◆ What you need to do
Put the lines from the one containing "SPARATORIA DI CA'" through the one containing "Jonge Woerdenaar Nadir" into a numbered list, skipping blank lines and leaving out the pictures.

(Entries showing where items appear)
::::

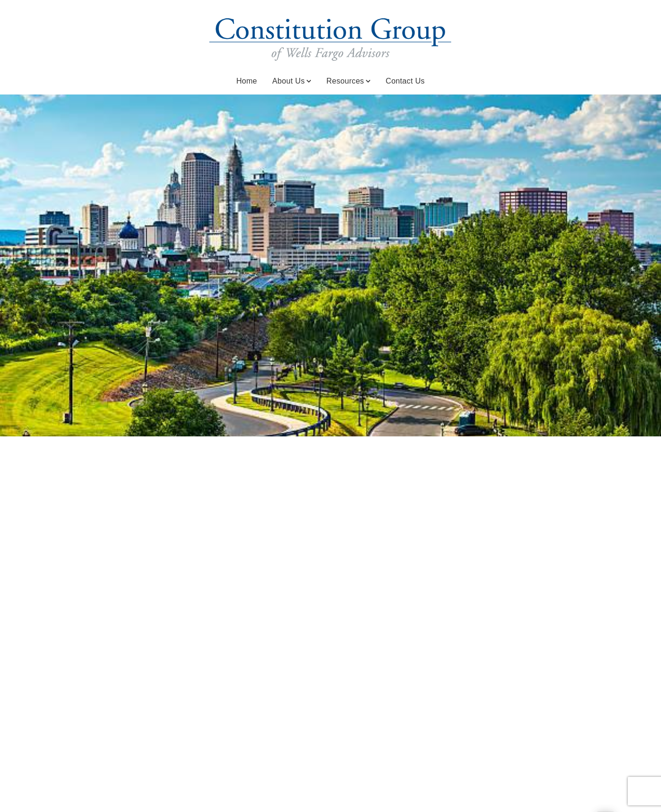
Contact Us (405, 81)
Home (247, 81)
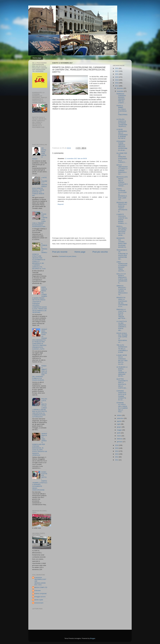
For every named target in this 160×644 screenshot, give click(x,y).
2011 (117, 460)
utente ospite (39, 600)
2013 (117, 454)
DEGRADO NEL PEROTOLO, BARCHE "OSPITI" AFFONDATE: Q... (122, 207)
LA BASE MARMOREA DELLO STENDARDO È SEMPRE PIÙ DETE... (122, 134)
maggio (119, 430)
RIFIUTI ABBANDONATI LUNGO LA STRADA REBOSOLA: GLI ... (122, 170)
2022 (117, 71)
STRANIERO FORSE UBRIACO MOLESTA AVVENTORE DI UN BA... (122, 146)
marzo (119, 436)
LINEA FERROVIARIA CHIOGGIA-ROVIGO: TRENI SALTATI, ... (122, 266)
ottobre (119, 415)
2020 (117, 77)
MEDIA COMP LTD (41, 587)
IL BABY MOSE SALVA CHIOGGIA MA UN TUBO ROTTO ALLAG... (122, 360)
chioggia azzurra (40, 596)
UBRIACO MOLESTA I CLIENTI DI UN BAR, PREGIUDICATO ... (122, 290)
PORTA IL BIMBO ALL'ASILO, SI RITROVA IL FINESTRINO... (122, 111)
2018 (117, 83)
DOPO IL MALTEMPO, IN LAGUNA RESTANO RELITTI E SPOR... (122, 231)
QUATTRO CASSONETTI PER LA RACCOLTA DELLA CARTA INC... (122, 384)
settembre (120, 418)
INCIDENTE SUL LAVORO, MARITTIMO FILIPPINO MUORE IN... (122, 242)
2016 (117, 445)
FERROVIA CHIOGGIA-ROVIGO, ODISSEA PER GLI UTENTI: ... (121, 98)
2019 (117, 80)
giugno (119, 427)
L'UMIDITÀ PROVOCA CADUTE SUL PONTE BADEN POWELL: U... (122, 219)
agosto (119, 421)
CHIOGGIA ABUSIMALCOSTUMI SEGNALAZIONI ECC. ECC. (40, 581)
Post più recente (60, 252)
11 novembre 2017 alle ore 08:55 (76, 158)
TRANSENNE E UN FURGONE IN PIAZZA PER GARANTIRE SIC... (122, 254)
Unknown (37, 590)
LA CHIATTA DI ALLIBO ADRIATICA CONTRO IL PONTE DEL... (122, 326)
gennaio (120, 442)
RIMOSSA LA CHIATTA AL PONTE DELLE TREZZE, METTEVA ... (122, 314)
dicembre (120, 88)
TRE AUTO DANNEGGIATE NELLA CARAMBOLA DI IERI (122, 349)
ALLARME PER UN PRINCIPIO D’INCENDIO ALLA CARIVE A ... (122, 158)
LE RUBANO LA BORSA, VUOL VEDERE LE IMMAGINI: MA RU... (122, 372)
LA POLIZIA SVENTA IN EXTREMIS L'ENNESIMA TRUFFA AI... (122, 123)
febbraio (120, 439)
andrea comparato (40, 594)
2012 (117, 457)
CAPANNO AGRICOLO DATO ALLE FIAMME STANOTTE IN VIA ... (121, 395)
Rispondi (60, 204)
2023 (117, 68)
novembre (120, 91)
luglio (119, 424)
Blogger (93, 638)
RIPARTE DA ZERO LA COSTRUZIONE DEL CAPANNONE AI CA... (122, 302)
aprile (119, 433)
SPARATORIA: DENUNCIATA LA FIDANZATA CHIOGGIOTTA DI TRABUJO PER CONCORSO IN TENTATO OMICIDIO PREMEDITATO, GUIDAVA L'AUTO (40, 339)
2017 (117, 86)
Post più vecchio (100, 252)
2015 (117, 448)
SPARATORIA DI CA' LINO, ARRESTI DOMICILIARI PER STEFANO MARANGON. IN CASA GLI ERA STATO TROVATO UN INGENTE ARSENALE (40, 444)
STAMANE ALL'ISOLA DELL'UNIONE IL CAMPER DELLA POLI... (122, 407)
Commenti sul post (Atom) (67, 256)
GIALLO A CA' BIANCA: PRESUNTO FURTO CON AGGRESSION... (122, 278)
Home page (37, 58)
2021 (117, 74)
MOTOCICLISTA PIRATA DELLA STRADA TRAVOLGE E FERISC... (122, 181)
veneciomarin (39, 603)
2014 (117, 451)
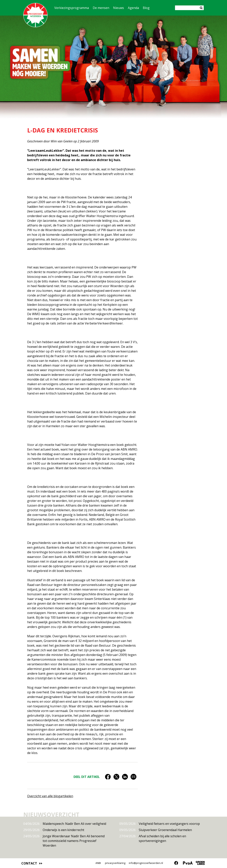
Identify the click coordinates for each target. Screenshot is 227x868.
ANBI (98, 863)
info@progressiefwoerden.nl (146, 863)
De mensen (101, 8)
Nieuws (118, 8)
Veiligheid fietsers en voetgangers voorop (159, 824)
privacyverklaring (115, 863)
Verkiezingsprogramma (72, 8)
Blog (146, 8)
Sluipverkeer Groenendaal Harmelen (156, 830)
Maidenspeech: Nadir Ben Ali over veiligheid (65, 824)
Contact (29, 863)
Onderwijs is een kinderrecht (53, 830)
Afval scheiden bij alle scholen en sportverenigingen (153, 838)
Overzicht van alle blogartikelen (50, 796)
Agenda (133, 8)
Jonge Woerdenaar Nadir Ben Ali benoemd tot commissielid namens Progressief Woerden (64, 840)
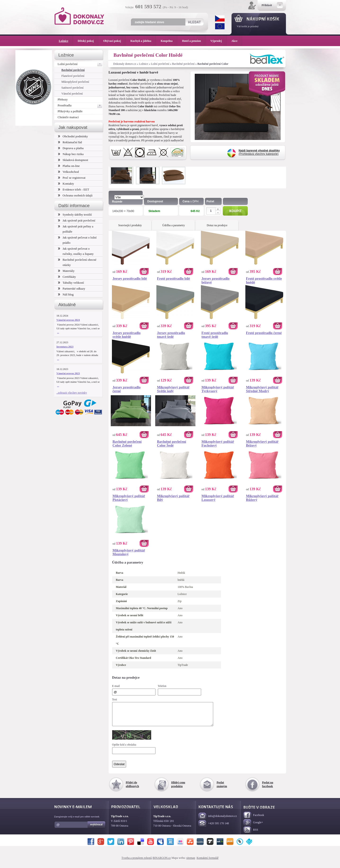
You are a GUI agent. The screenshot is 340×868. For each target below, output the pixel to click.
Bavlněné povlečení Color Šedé (172, 443)
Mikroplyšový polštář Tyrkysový (218, 389)
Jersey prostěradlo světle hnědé (126, 335)
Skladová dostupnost (73, 160)
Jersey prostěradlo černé (126, 389)
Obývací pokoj (114, 41)
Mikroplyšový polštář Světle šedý (173, 389)
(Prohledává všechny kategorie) (259, 152)
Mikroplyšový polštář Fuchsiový (218, 443)
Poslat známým (222, 788)
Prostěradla (80, 105)
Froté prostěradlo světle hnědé (264, 280)
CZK (220, 19)
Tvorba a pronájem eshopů (137, 862)
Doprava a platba (71, 148)
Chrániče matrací (68, 117)
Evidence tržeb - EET (74, 189)
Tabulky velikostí (71, 282)
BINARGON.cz (162, 862)
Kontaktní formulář (207, 862)
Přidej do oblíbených (132, 788)
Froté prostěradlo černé (264, 333)
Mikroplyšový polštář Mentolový (129, 552)
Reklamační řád (70, 142)
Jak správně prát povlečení (77, 220)
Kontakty (66, 183)
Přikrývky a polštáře (70, 111)
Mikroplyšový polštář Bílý (173, 498)
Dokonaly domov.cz (125, 64)
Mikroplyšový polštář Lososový (218, 498)
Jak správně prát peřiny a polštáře (76, 229)
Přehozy (63, 99)
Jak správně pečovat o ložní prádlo (77, 240)
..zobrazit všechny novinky (72, 393)
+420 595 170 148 (214, 828)
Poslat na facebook (267, 788)
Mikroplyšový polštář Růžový (262, 498)
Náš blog (66, 294)
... (58, 332)
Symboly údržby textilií (75, 214)
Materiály (66, 271)
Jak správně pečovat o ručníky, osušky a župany (76, 251)
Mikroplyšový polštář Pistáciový (129, 498)
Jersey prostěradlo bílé (130, 278)
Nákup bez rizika (71, 154)
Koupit (235, 211)
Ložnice (143, 64)
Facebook (254, 819)
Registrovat (97, 829)
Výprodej (218, 41)
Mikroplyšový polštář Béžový (262, 443)
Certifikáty (67, 277)
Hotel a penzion (194, 41)
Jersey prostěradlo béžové (216, 280)
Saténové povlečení (73, 88)
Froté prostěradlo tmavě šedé (215, 335)
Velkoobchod (68, 172)
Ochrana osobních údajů (75, 195)
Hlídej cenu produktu (178, 788)
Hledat (194, 22)
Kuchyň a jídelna (143, 41)
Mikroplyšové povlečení (75, 82)
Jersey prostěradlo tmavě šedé (171, 335)
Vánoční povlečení (72, 94)
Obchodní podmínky (73, 136)
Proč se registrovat (72, 178)
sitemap (191, 862)
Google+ (253, 827)
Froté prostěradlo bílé (173, 278)
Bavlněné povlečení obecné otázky (77, 262)
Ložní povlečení (160, 64)
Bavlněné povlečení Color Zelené (127, 443)
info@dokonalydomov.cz (218, 820)
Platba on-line (69, 166)
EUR (220, 26)
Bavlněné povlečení (183, 64)
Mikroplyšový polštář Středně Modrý (262, 389)
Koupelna (169, 41)
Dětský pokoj (88, 41)
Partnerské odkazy (72, 288)
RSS (251, 834)
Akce (235, 41)
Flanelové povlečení (73, 76)
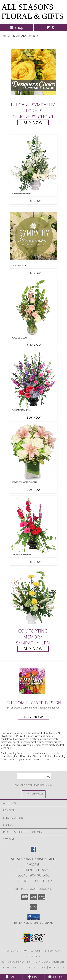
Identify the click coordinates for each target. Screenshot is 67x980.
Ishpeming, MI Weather (16, 962)
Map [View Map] (33, 977)
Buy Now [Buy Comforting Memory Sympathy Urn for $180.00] (33, 649)
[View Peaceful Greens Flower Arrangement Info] (34, 308)
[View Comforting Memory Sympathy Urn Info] (34, 598)
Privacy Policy (11, 967)
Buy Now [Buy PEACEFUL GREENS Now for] (33, 345)
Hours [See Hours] (56, 977)
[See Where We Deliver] (33, 794)
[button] (33, 917)
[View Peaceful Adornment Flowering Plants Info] (34, 524)
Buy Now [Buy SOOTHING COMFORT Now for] (33, 201)
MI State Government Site (49, 962)
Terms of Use (57, 967)
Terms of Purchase (34, 967)
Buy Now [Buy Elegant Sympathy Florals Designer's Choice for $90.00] (33, 123)
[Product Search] (34, 776)
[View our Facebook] (33, 851)
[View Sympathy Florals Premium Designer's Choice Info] (34, 235)
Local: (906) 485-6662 (34, 875)
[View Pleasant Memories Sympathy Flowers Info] (34, 380)
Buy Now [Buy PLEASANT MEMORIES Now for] (33, 417)
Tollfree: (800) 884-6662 (33, 881)
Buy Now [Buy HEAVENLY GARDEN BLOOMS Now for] (33, 490)
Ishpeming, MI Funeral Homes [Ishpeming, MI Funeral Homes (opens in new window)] (24, 951)
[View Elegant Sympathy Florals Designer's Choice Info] (34, 72)
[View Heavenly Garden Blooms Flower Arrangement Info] (34, 452)
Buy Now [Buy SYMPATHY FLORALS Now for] (33, 273)
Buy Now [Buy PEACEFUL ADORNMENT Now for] (33, 562)
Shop (17, 27)
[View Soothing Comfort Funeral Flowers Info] (34, 163)
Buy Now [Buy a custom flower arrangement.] (33, 717)
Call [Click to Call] (11, 977)
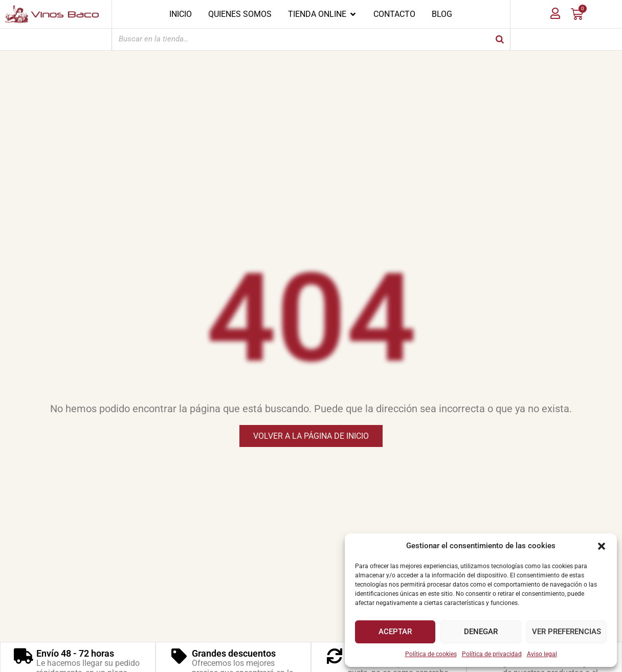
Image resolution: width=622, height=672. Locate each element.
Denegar (481, 632)
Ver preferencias (566, 632)
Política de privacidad (492, 654)
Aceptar (395, 632)
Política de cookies (431, 654)
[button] (602, 546)
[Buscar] (500, 39)
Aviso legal (542, 654)
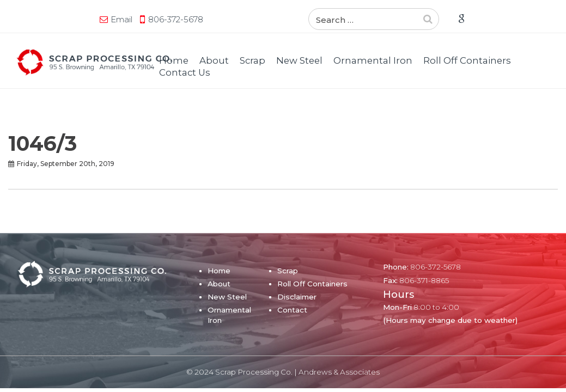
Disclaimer (297, 297)
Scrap (252, 60)
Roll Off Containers (467, 60)
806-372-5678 (100, 19)
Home (174, 60)
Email (46, 19)
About (214, 60)
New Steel (299, 60)
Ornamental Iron (373, 60)
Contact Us (185, 72)
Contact (292, 310)
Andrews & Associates (339, 372)
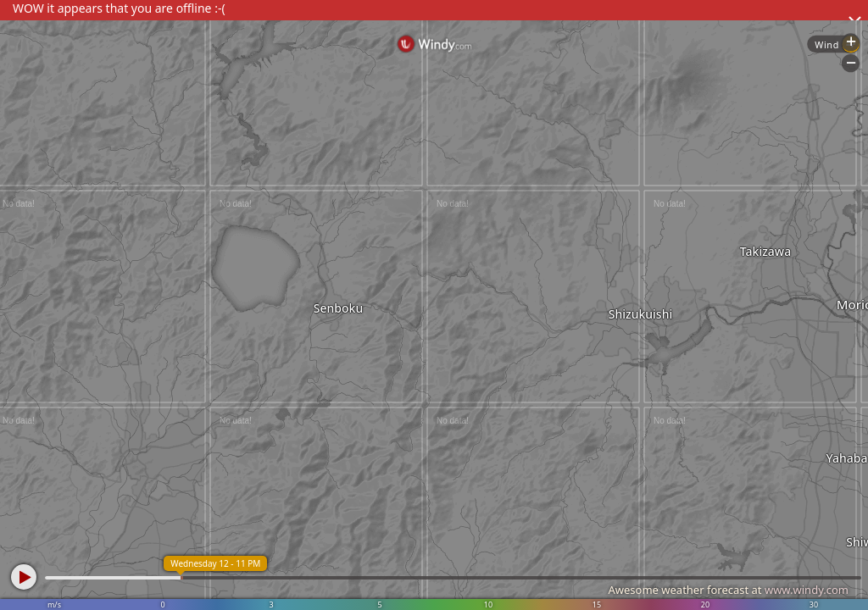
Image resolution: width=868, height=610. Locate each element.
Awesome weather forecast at (728, 590)
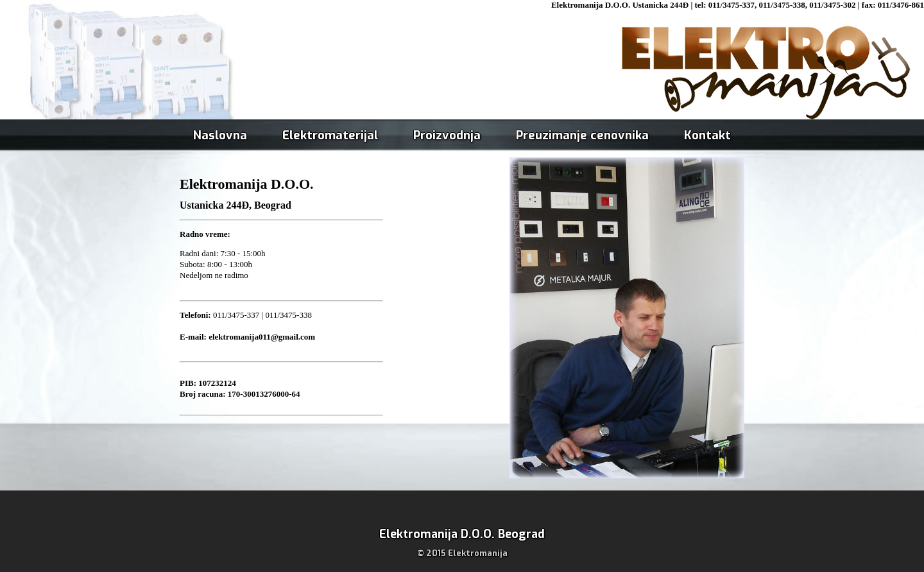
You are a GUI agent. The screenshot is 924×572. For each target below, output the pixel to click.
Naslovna (220, 135)
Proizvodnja (447, 135)
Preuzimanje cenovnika (582, 135)
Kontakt (707, 135)
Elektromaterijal (330, 135)
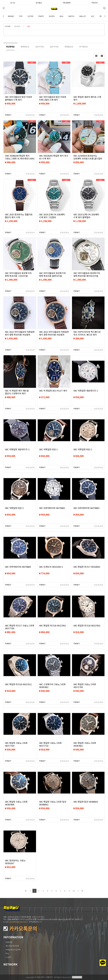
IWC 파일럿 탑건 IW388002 (86, 802)
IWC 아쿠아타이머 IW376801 (52, 508)
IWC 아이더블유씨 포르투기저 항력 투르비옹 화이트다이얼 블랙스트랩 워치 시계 (87, 276)
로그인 (13, 2)
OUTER (30, 16)
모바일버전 (77, 977)
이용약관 (9, 942)
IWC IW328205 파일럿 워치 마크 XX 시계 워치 (54, 157)
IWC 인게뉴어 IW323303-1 (51, 567)
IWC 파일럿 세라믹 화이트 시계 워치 (87, 98)
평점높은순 (69, 46)
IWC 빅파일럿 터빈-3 (14, 508)
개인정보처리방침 (12, 946)
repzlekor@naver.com (18, 922)
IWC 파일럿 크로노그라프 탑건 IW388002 (52, 803)
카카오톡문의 (20, 928)
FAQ (7, 953)
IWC (29, 26)
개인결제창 (67, 2)
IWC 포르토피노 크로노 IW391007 (15, 862)
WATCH (71, 16)
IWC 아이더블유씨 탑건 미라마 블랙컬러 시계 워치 (18, 98)
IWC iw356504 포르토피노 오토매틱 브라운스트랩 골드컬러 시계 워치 (87, 159)
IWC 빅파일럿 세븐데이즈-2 (17, 449)
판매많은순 (25, 46)
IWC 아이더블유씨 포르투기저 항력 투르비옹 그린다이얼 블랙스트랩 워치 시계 (18, 276)
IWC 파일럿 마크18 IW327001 (52, 625)
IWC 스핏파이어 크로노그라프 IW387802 (52, 686)
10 (73, 891)
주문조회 (94, 2)
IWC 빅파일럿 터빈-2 (83, 449)
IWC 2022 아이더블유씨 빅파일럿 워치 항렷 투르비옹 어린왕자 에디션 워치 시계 (20, 335)
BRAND (11, 16)
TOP (21, 16)
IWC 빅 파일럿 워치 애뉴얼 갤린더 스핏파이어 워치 (17, 392)
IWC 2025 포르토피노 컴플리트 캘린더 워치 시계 (19, 216)
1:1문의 (8, 957)
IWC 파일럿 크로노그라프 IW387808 (16, 803)
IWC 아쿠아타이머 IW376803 (86, 508)
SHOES (52, 16)
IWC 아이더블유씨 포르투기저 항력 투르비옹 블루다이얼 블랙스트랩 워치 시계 (52, 276)
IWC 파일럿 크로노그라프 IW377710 (50, 744)
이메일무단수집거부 (13, 950)
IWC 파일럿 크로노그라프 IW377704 (16, 744)
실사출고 (39, 2)
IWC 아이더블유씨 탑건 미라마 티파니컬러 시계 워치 (52, 98)
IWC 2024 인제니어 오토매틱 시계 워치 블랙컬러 (86, 216)
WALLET (83, 16)
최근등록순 (10, 46)
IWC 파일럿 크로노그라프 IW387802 (85, 744)
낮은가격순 (40, 46)
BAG (61, 16)
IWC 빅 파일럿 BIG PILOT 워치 (53, 391)
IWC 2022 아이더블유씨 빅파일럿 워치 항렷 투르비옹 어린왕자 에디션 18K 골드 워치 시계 (54, 335)
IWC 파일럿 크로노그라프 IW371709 (85, 686)
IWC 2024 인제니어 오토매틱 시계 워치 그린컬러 (52, 216)
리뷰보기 (8, 115)
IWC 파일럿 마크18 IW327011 (18, 684)
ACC (92, 16)
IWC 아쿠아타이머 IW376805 (18, 567)
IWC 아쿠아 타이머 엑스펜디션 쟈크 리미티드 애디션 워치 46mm (87, 335)
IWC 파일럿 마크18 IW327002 (87, 625)
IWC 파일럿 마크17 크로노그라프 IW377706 (19, 627)
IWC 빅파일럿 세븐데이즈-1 (86, 391)
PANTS (41, 16)
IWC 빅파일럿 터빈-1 (48, 449)
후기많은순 (84, 46)
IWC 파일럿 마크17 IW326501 (87, 567)
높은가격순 (54, 46)
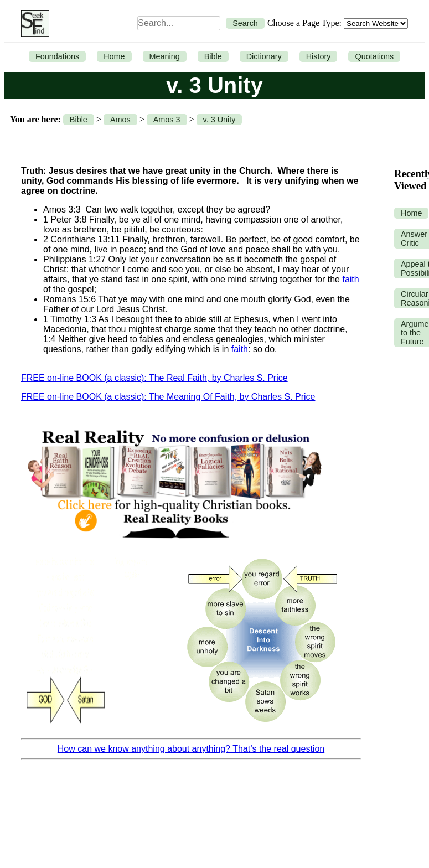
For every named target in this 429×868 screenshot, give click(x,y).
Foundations (57, 56)
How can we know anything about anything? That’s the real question (191, 748)
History (318, 56)
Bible (213, 56)
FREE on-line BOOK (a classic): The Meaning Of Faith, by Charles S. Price (168, 396)
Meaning (164, 56)
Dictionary (264, 56)
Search (245, 23)
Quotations (374, 56)
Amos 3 (167, 120)
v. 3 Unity (219, 120)
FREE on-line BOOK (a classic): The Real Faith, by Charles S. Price (154, 378)
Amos (120, 120)
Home (114, 56)
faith (350, 279)
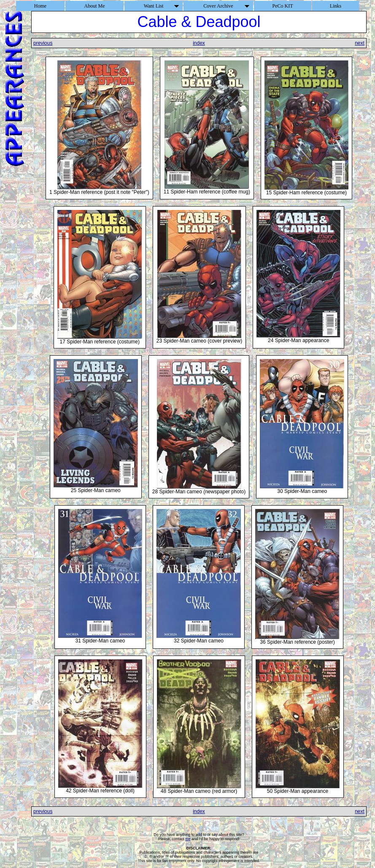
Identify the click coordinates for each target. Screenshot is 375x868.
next (359, 43)
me (188, 839)
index (199, 43)
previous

::::

◆ Problem solution
1. SPARATORIA DI CA' LINO, ARRESTI DOMICILIARI PER STEFANO MARANGON. IN CASA GLI ERA STATO TROVATO UN INGENTE ARSENALE (40, 444)
2. STAMANE ALL'ISOLA DELL'UNIONE IL CAMPER DELLA POLI... (122, 407)
3. Commenti sul post (Atom) (67, 256)
4. GIALLO A CA' BIANCA: PRESUNTO FURTO CON AGGRESSION... (122, 278)
5. Home page (37, 58)
6. 2021 (117, 74)
7. MOTOCICLISTA PIRATA DELLA STRADA TRAVOLGE E FERISC... (122, 181)
8. veneciomarin (39, 603)
9. 2014 (117, 451)
10. Identify the click coordinates for each target. Screenshot is 227x868.
11. ANBI (98, 863)
12. info@progressiefwoerden.nl (146, 863)
13. De mensen (101, 8)
14. Nieuws (118, 8)
15. Veiligheid fietsers en voetgangers voorop (159, 824)
16. privacyverklaring (115, 863)
17. Verkiezingsprogramma (72, 8)
18. Blog (146, 8)
19. Sluipverkeer Groenendaal Harmelen (156, 830)
20. Maidenspeech: Nadir Ben Ali over veiligheid (65, 824)
21. Contact (29, 863)
22. Onderwijs is een kinderrecht (53, 830)
23. Afval scheiden bij alle scholen en sportverenigingen (153, 838)
24. Overzicht van alle blogartikelen (50, 796)
25. Agenda (133, 8)
26. Jonge Woerdenaar Nadir Ben Ali benoemd tot commissielid namens Progressief Woerden (64, 840)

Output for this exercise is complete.